THE REQUEST: Please list every line in the material below that contains the string "Hire", copying each such line in full.

ROWS:
>> start

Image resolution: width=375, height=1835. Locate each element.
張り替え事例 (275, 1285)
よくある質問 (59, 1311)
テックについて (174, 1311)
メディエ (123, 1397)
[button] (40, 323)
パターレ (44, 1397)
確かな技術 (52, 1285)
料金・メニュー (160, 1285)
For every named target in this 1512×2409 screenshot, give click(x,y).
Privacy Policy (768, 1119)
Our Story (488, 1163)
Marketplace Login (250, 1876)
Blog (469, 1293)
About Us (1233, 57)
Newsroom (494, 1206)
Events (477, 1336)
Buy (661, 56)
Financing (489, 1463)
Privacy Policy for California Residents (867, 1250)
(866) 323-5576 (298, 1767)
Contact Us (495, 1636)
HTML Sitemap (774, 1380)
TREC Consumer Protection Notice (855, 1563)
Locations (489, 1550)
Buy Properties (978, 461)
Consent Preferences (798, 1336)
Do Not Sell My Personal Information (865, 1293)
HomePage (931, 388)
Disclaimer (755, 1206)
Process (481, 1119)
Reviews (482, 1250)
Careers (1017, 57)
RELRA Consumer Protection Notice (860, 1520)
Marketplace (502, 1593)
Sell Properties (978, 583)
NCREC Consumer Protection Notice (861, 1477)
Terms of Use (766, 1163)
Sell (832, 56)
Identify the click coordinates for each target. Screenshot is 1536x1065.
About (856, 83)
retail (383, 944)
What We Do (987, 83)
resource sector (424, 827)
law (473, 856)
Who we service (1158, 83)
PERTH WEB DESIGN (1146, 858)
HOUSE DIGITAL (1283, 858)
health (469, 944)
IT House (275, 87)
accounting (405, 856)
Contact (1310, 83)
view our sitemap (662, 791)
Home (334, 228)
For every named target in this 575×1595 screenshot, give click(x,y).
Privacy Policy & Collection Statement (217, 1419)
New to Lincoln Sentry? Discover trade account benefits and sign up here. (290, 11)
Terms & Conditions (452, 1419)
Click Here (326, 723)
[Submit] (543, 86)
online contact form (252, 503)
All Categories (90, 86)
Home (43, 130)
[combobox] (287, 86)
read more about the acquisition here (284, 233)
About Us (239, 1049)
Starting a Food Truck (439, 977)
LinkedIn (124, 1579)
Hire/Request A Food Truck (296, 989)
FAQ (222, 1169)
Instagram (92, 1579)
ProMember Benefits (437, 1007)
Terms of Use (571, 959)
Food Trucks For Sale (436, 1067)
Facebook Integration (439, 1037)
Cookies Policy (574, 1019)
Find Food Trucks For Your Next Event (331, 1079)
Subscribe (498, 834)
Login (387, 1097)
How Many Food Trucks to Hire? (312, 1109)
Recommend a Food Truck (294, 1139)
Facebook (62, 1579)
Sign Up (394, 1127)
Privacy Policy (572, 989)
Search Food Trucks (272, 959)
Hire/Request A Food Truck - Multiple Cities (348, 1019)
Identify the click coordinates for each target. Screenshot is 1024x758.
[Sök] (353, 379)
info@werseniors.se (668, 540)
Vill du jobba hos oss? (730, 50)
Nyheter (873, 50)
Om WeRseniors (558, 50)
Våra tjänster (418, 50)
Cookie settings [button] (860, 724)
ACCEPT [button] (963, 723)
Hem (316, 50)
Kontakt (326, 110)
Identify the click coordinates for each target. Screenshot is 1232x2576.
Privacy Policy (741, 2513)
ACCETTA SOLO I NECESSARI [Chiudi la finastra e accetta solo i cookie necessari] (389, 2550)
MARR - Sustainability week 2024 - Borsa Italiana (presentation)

>> end

OUTPUT:
Hire/Request A Food Truck (296, 989)
How Many Food Trucks to Hire? (312, 1109)
Hire/Request A Food Truck - Multiple Cities (348, 1019)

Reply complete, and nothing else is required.